Peki ya LGBTİ: Valla gayet “Normal!”

1. İstanbul LGBTİ Ruh Sağlığı Sempozyumu 5-6 Aralık tarihlerinde Santralİstanbul’da gerçekleşti.

5-6 Aralık 2015 tarihlerinde İstanbul Bilgi Üniversitesi’nde, Cinsel Eğitim Tedavi ve Araştırma Derneği (CETAD) ve Lambdaİstanbul LGBTİ  Dayanışma Derneği Ruh Sağlığı Komisyonu ortaklığı, İstanbul Bilgi Üniversitesi Klinik Psikoloji Yüksek Lisans Programı işbirliği ile son zamanlarda yapılmış en umutlu işlerden biri, 1. LGBTİ Ruh Sağlığı Sempozyumu gerçekleştirildi. Normal başlığıyla gerçekleştirilen sempozyuma ayrıca İstanbul LGBTİ Dayanışma Derneği, İstanbul Tabip Odası, KaosGL, LGBTİ Aileleri ve Yakınları Derneği, Pembe Hayat LGBTİ Dayanışma Derneği, SPoD LGBTİ, Türk Psikolojik Danışma ve Rehberlik Derneği, Türkiye Psikiyatri Derneği, Türk Psikologlar Derneği gibi kuruluşlar da destek verdi.

--- Sağlanan liste ---
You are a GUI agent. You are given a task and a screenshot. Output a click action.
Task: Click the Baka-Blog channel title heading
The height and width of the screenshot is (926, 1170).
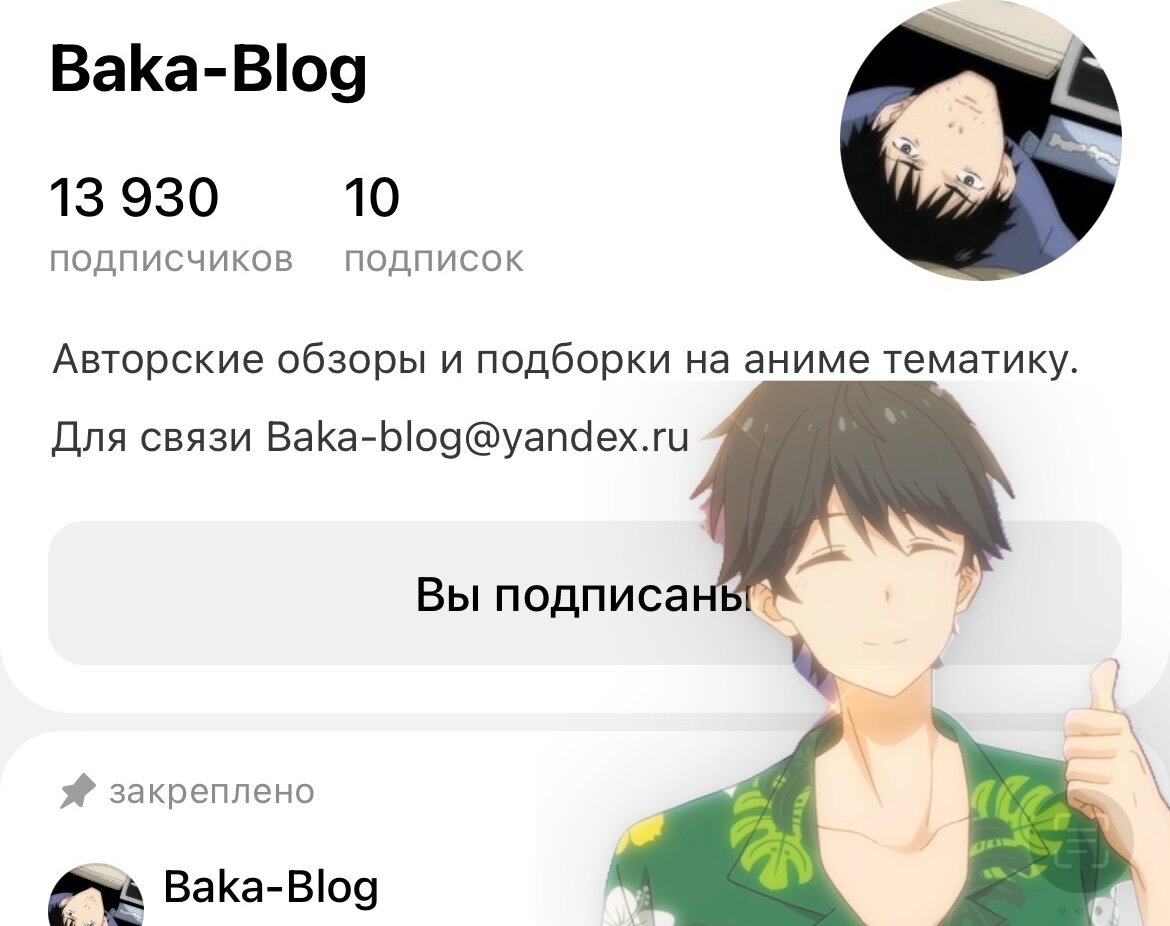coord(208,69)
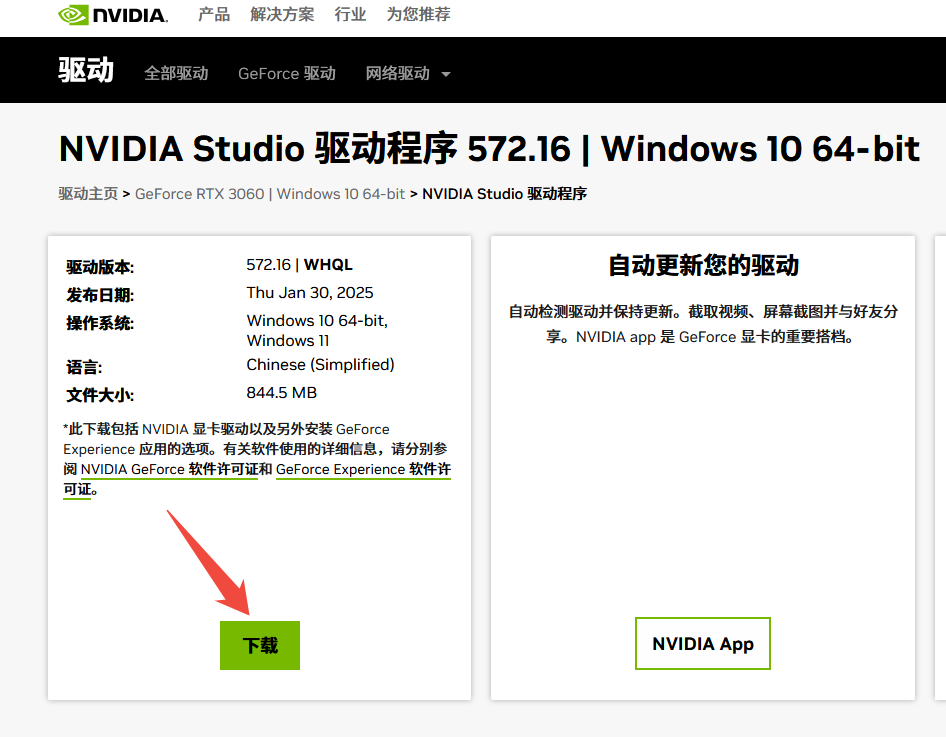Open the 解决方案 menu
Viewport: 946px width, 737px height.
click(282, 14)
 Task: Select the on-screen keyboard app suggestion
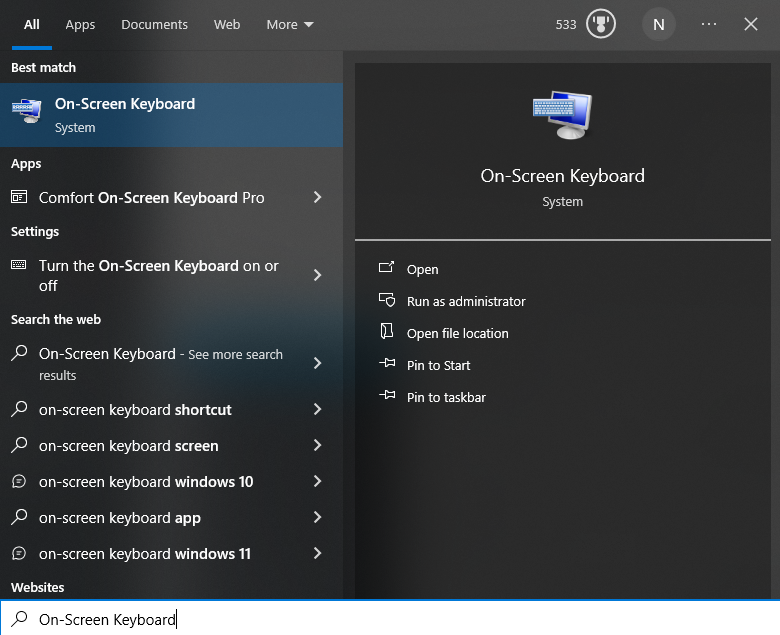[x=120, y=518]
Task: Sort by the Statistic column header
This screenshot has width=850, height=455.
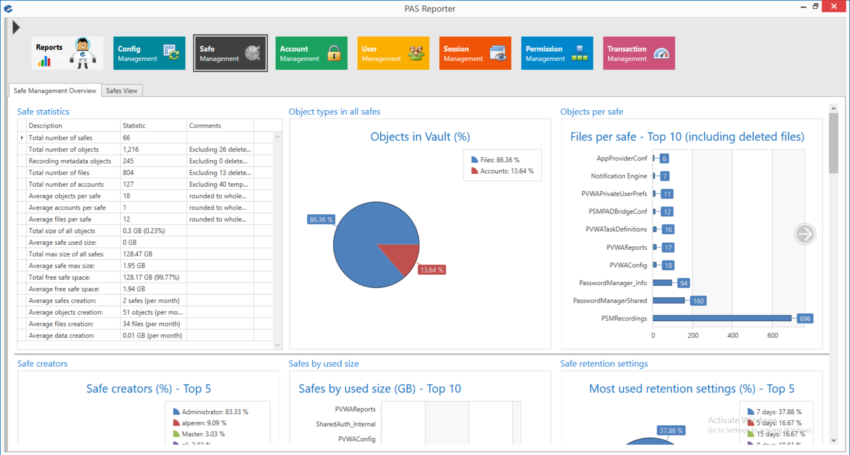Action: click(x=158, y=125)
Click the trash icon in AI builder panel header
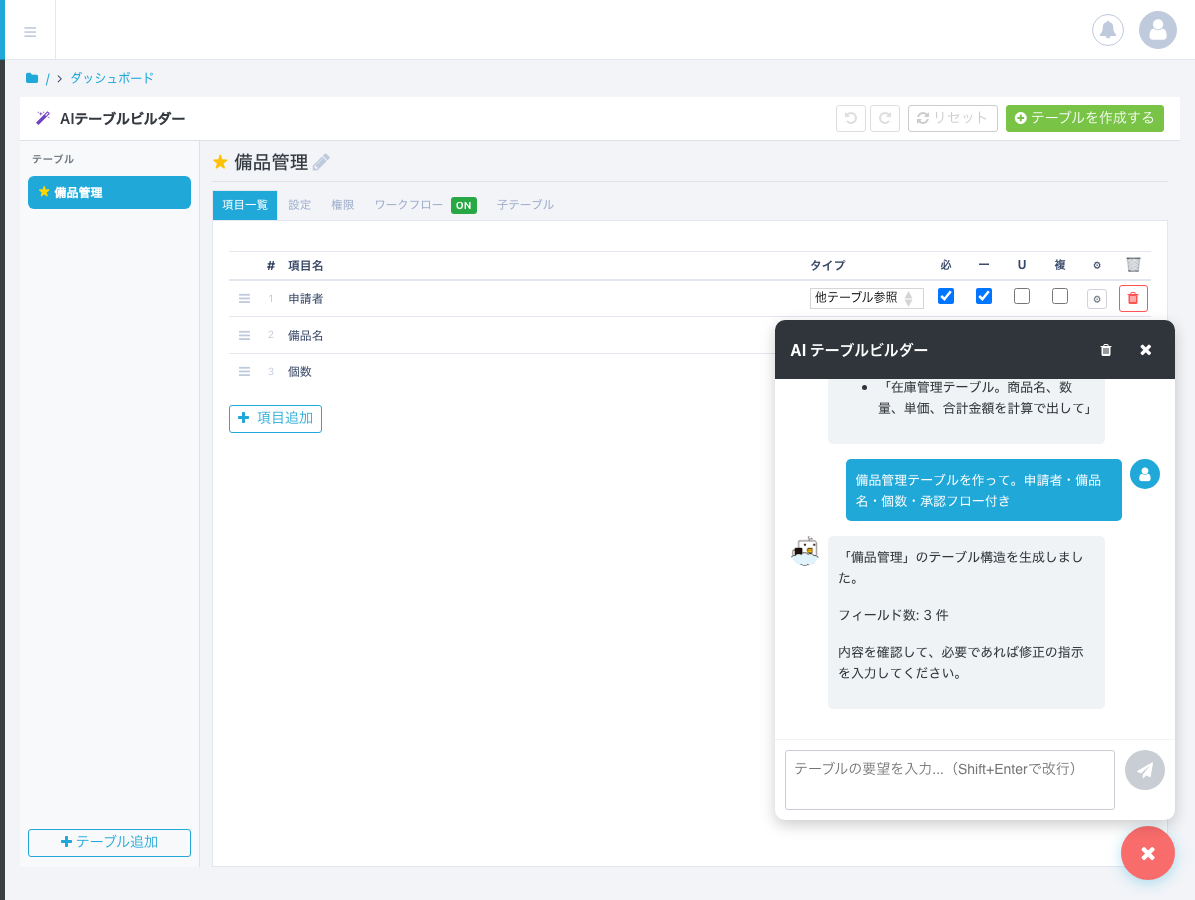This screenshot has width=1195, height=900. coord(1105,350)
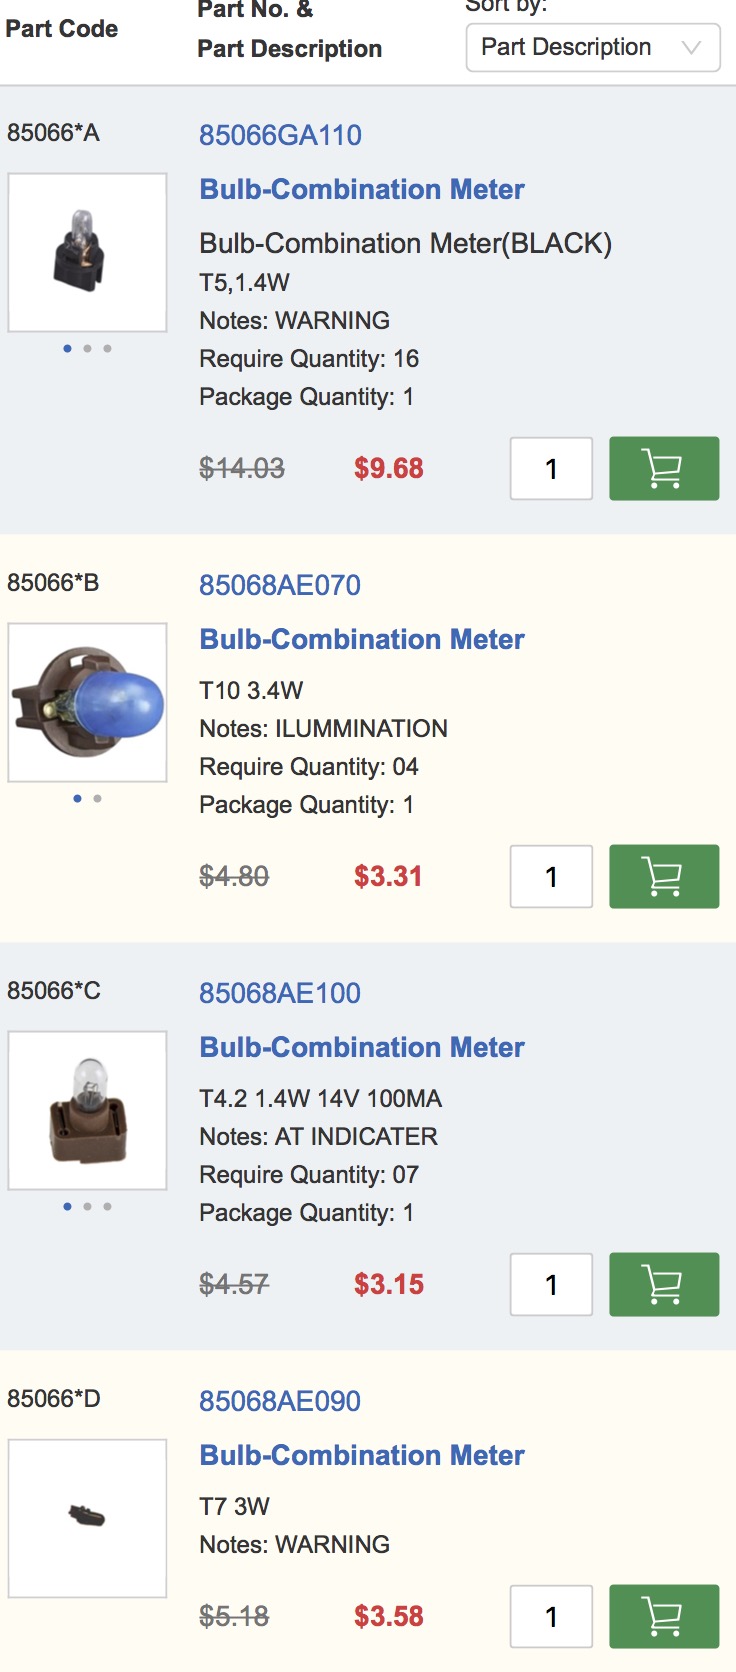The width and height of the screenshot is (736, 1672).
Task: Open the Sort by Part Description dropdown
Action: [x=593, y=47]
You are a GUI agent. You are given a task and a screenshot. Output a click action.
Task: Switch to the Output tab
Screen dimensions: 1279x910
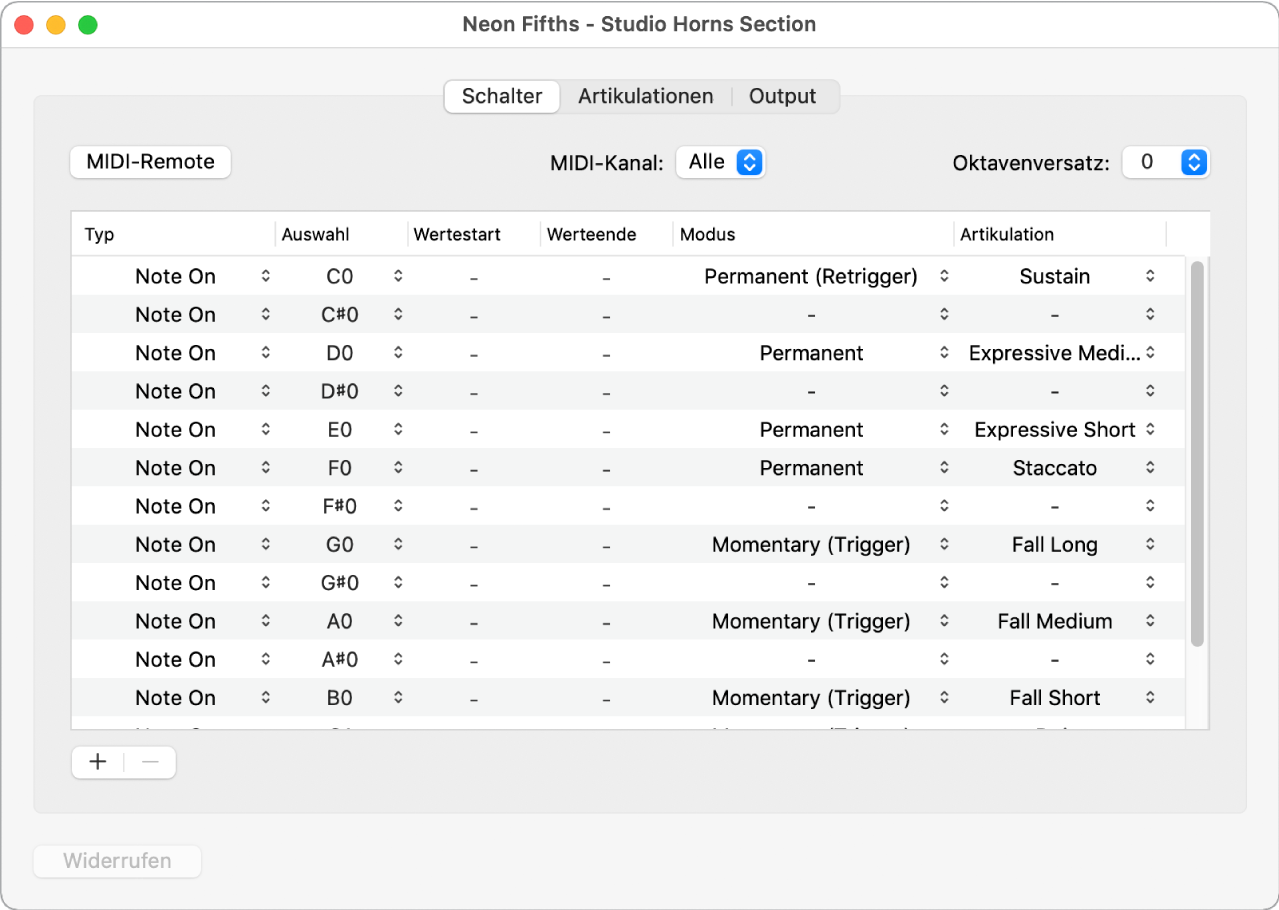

--- Yapılacak işler ---
1. LGBTİ Ruh Sağlığı Sempozyumu'nu anlatan metni iki cümleyle özetleyin.
2. LGBTİ Ruh Sağlığı Sempozyumu'nu anlatan metni kaldığı yerden devam ettirin.
Liste, metinle hiçbir şekilde ilgili değildir.

--- Görev yanıtları ---
1. 1. İstanbul LGBTİ Ruh Sağlığı Sempozyumu, 5-6 Aralık 2015'te İstanbul Bilgi Üniversitesi'nde, Santralİstanbul'da, "Normal" başlığıyla düzenlendi. Sempozyum CETAD ile Lambdaİstanbul LGBTİ Dayanışma Derneği Ruh Sağlığı Komisyonu ortaklığında ve Bilgi Üniversitesi Klinik Psikoloji Yüksek Lisans Programı işbirliğiyle yapıldı; İstanbul Tabip Odası, KaosGL, Türkiye Psikiyatri Derneği ve Türk Psikologlar Derneği gibi pek çok kuruluş da destek verdi.

2.
Bu yıl ilki gerçekleşen sempozyum, farklı şehir ve üniversitelerden gelen akademisyenler, öğrenciler ve farklı meslek gruplarının yoğun katılımıyla gerçekleşti. İki gün boyunca sekiz farklı oturumla gerçekleşen sempozyumda, Santralİstanbul LGBTİ ile ilgili birçok temel kavram ve LGBTİ hareketinin tarihsel sürecine dair birçok tartışmaya ev sahipliği yaptı.

Sempozyumun açılış konuşması Prof. Dr. Hale Bolak Boratav tarafından yapılırken Boratav, “Bu yıl LGBTİ temel değerlerini, ayrımcılıklarla ve şiddetle olan mücadeleyi konuşacağız. Umarım önümüzdeki yıllarda pozitif gelişmeler üzerine, LGBTİ bireylerin ailevi ilişkilerini konuşuyor oluruz” dedi. CETAD adına açılış konuşmasını Dr. Nazmi Algan yarpaken, Lambdaİstanbul adına ise Psikolog Özlem Çolak sürdürdü. Savaşın anormalleştirdiği hayatı normalmişçesine yaşadığımızı ifade eden Çolak, “Bir adım geriye çekilip hayatı görmeye gücümüz var mı? Bu “normal”in ne olduğunu da tartışmayı beraberinde getiriyor. Toplumlar tarafından üreme dışı cinselliğin hastalıklı, suçlu hissettiren bir havaya büründürüldüğü de düşünülürse bu sempozyumun başlığının “normal” olması bu yüzden tesadüf değil” dedi.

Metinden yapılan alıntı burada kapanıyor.